--- ENTRIES SUPPLIED ---

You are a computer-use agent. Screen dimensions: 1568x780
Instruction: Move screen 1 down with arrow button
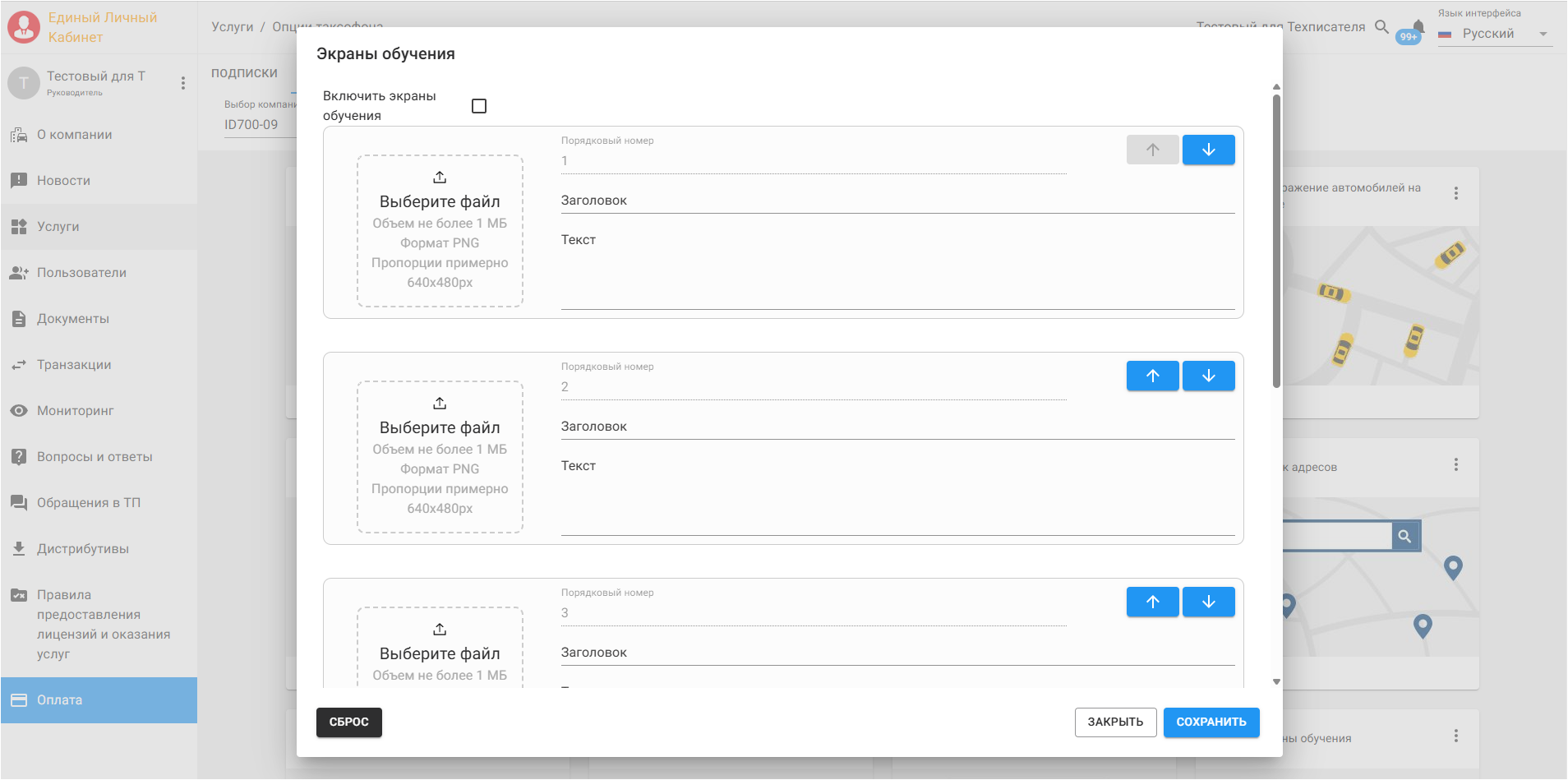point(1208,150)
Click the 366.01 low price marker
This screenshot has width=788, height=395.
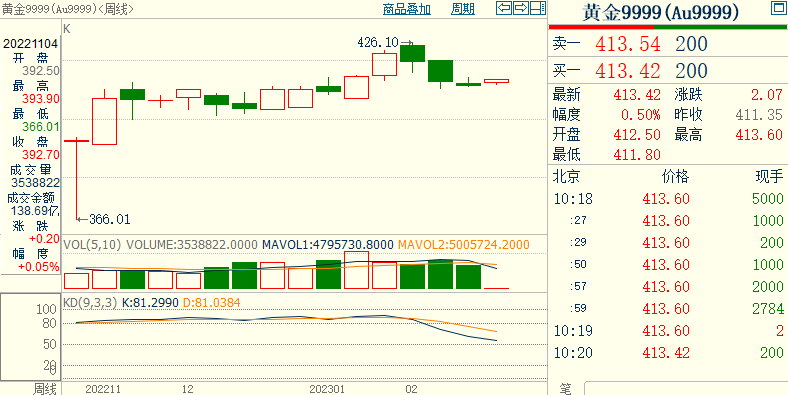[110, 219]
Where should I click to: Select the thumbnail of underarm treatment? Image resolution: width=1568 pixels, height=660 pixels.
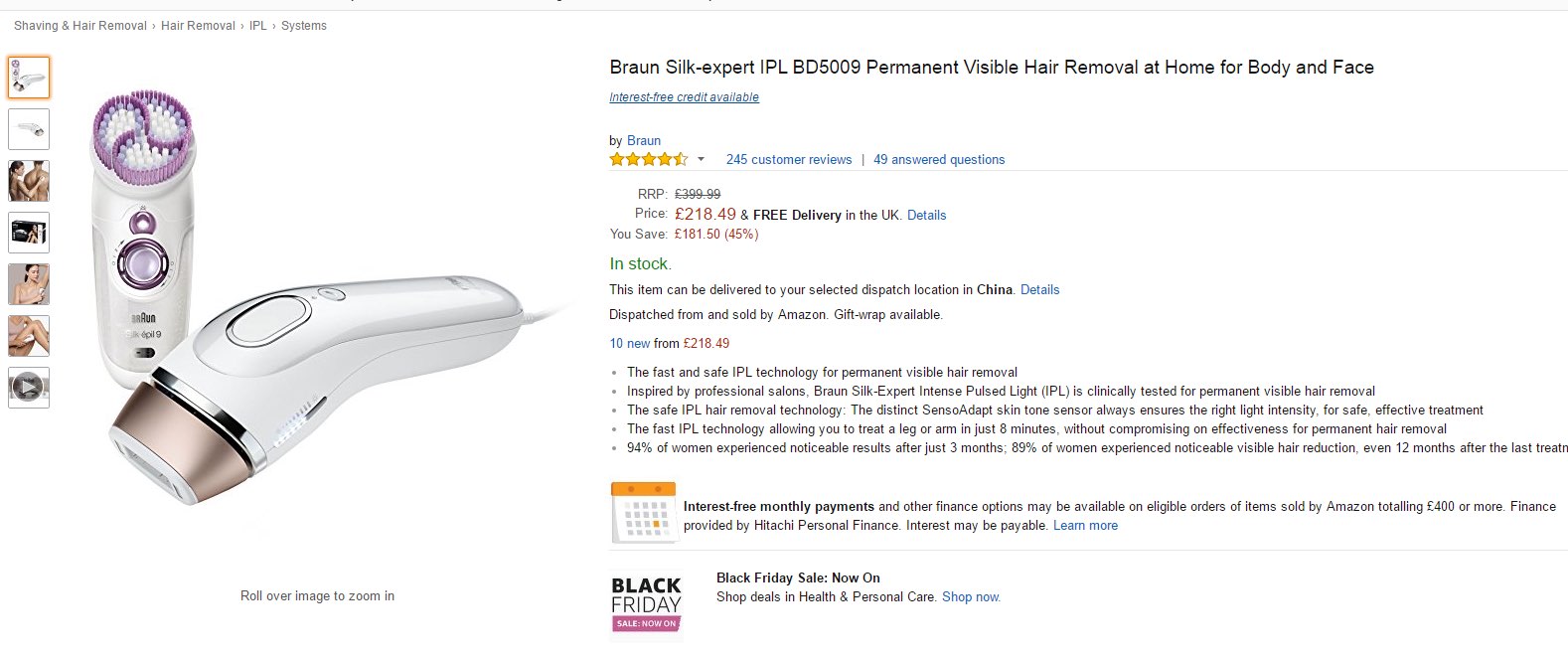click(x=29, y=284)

---

YOUR OBJECTIVE:
Output these lines word for word, without the pictures.

ANSWER TO THIS EXERCISE:
You are a computer-use agent. Screen dimensions: 1568x780
Instruction: Move screen 1 down with arrow button
point(1208,150)
Click the 366.01 low price marker
This screenshot has width=788, height=395.
[110, 219]
Where should I click to: Select the thumbnail of underarm treatment? Image resolution: width=1568 pixels, height=660 pixels.
click(x=29, y=284)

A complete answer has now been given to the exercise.